Nachfrageram 19.09.2016 | 08:22
Wieso sollte das unter den Tisch fallen. Wenn da 2,93 € Abzug bei rauskommen, werden monatlich 2,93 € abgezogen.
Nachfrageram 19.09.2016 | 12:32
Warum sollte er?
Da könnte er lernen, dass 2,93€ für den Einzelnen zwar Erbsen sein mögen, für die große Versichertengemeinschaft aber eine Menge Geld, wenn dieser Fall nämlich häufiger eintritt.
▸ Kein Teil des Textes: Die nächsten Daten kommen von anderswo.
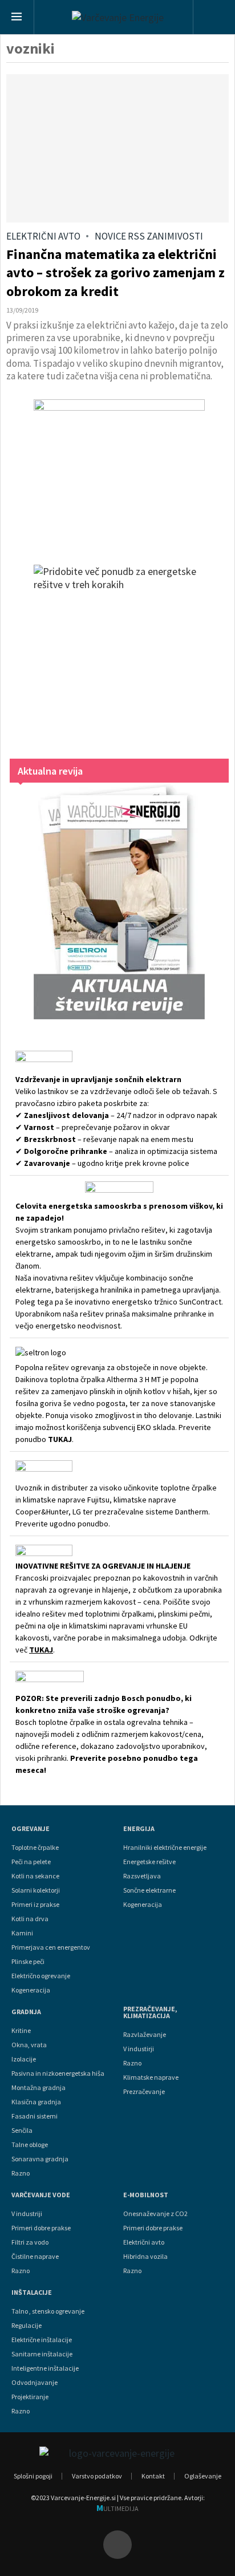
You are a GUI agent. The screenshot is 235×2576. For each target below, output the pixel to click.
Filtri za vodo (29, 2242)
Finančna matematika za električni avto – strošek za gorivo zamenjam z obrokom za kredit (115, 272)
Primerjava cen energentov (50, 1947)
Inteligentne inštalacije (45, 2368)
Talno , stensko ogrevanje (47, 2311)
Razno (20, 2173)
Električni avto (143, 2242)
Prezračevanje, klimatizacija (150, 2012)
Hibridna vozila (145, 2256)
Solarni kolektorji (35, 1890)
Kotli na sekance (35, 1876)
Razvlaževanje (144, 2034)
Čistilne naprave (35, 2256)
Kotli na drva (29, 1918)
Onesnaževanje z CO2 (155, 2213)
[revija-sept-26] (119, 901)
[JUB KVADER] (119, 470)
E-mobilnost (145, 2195)
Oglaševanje (202, 2476)
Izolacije (23, 2059)
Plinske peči (27, 1961)
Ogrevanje (30, 1828)
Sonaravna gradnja (39, 2159)
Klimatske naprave (151, 2077)
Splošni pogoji (33, 2476)
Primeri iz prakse (35, 1904)
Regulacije (26, 2325)
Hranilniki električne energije (164, 1847)
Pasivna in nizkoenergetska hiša (57, 2073)
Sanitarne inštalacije (41, 2354)
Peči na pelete (31, 1861)
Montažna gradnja (38, 2087)
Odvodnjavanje (34, 2382)
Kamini (22, 1933)
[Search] (214, 18)
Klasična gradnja (36, 2102)
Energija (139, 1828)
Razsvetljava (142, 1876)
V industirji (138, 2049)
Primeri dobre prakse (41, 2228)
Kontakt (153, 2476)
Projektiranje (29, 2396)
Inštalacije (31, 2292)
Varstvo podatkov (97, 2476)
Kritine (21, 2030)
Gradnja (26, 2011)
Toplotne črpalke (35, 1847)
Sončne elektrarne (149, 1890)
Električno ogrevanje (40, 1975)
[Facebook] (117, 2544)
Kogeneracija (30, 1990)
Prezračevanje (144, 2091)
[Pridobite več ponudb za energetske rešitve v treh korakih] (119, 650)
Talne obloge (29, 2144)
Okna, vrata (29, 2045)
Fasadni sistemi (34, 2116)
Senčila (22, 2130)
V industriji (26, 2213)
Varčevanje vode (40, 2195)
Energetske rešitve (149, 1861)
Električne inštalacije (41, 2339)
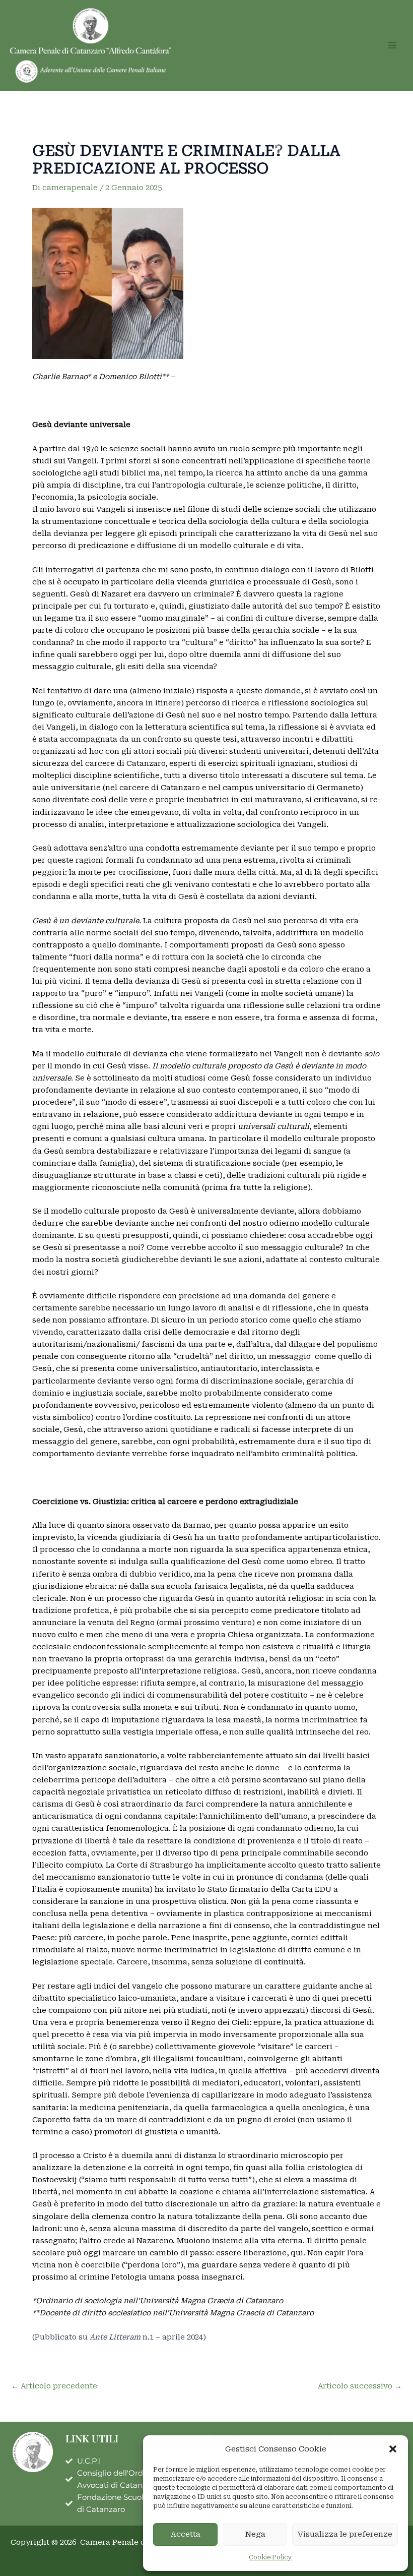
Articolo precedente (54, 2386)
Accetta (185, 2534)
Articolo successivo (360, 2386)
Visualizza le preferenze (345, 2534)
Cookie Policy (270, 2557)
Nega (255, 2534)
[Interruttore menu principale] (392, 45)
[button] (393, 2449)
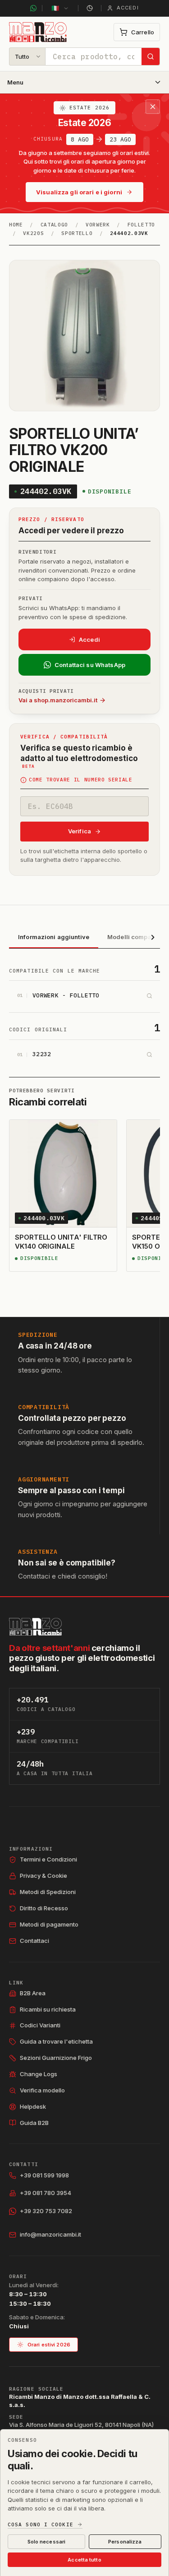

GroKoam 20.09.2016 | 08:16
Warum sollte er?
Da könnte er lernen, dass 2,93€ für den Einzelnen zwar Erbsen sein mögen, für die große Versichertengemeinschaft aber eine Menge Geld, wenn dieser Fall nämlich häufiger eintritt.
Ja klar, dieser Fall tritt täglich so um die hunderttausend mal auf. Geh Haare spalten.
Nachfrageram 20.09.2016 | 15:08
Häufig genug. Und selbst wenn es nicht täglich passiert, warum sollte die RV das Geld verschenken? In der gesetzlichen Sozialversicherung spielt Kulanz nun mal, anders als bei den Individual-Versicherungen, keine Rolle. Und das ist auch gut so.